Arriving from ‘awful Australia’ as a 21-year old she quickly became the talk of wartime London—performing as bombs rained around her. Prodigiously talented and highly unconventional for the age she lived in, she forged a reputation as a brilliant comic and classical actress, though she would later perform in the premiere of Joe Orton’s
What the Butler Saw in her underwear, alongside Ralph Richardson. She is also remembered for a series of iconic performances in films such as
Auntie Mame,
The Killing of Sister George,
Theatre of Blood,
The Legend of Lyla Clare,
The Ruling Class, and in television dramas such as Dennis Potter’s
Dreamchild, and Alan Bennett’s
An Englishman Abroad, in which she played herself.
Almost as famous for her bawdy wit and unashamed appetite for men (and women), her famous lovers included Maurice Chevalier, Cecil Beaton and Paul Robeson, though she played confidante to many more, including Alec Guinness, John Schlesinger, Alan Bates, and, remarkably, the traitor Guy Burgess.
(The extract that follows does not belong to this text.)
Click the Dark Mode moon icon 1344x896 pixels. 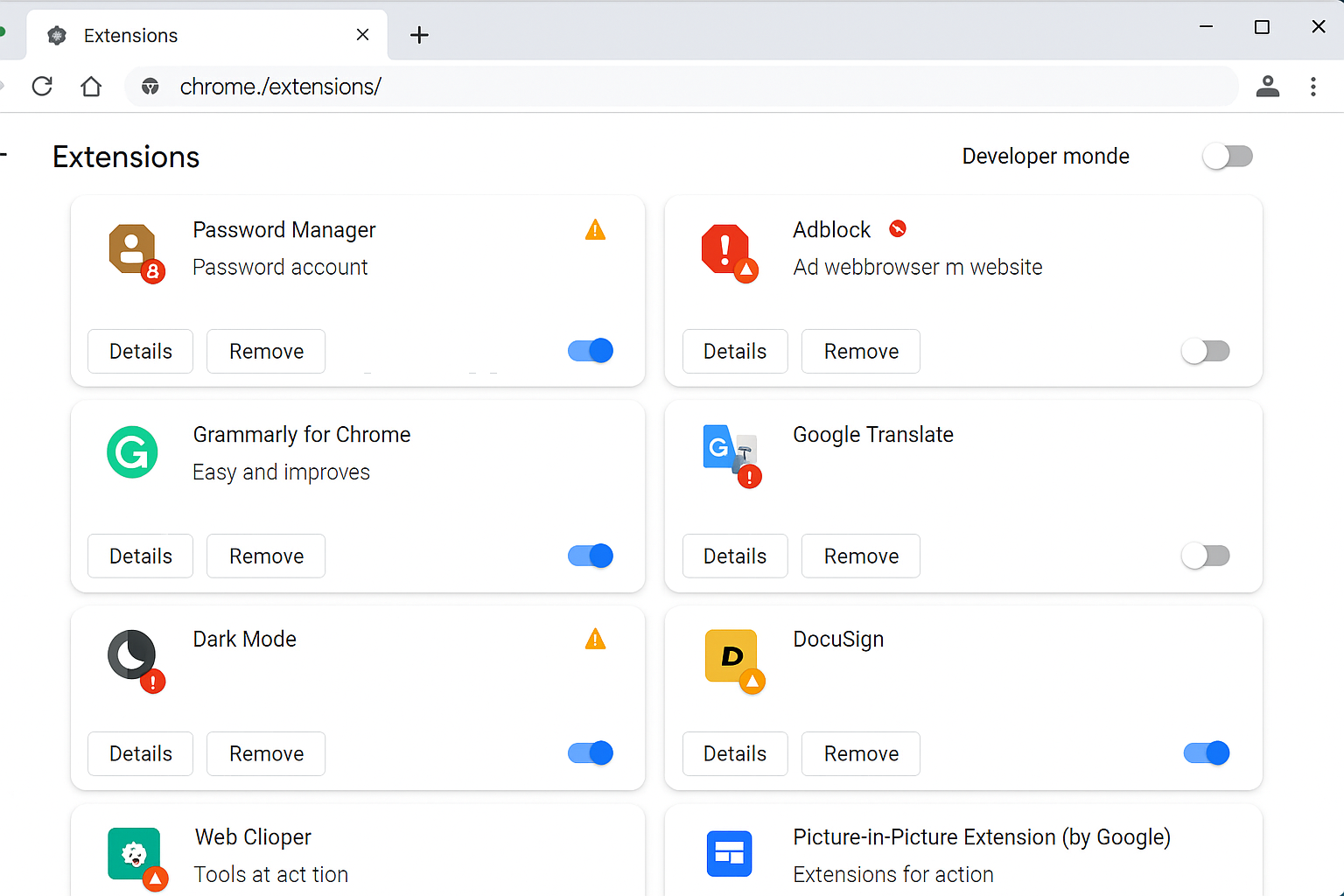(x=131, y=654)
Later in life she became ‘Mrs Vincent Price’, one half of one of the most passionate and remarkable celebrity marriages of all time.
'This Effing Lady' is Rose Collis' humane and funny account of a remarkable and truly original star.
ROSE COLLIS
is the author of a number of critically acclaimed books, including Colonel Barker's Monstrous Regiment: A Tale of Female Husbandry (Virago), A Trouser-Wearing Character: The Life and Times of Nancy Spain (Continuum), and Portraits to the Wall (Cassell). Her features, celebrity interviews and reviews on politics, literature, film, television, theatre and history have appeared in over 30 publications including: The Independent, The Times and Time Out.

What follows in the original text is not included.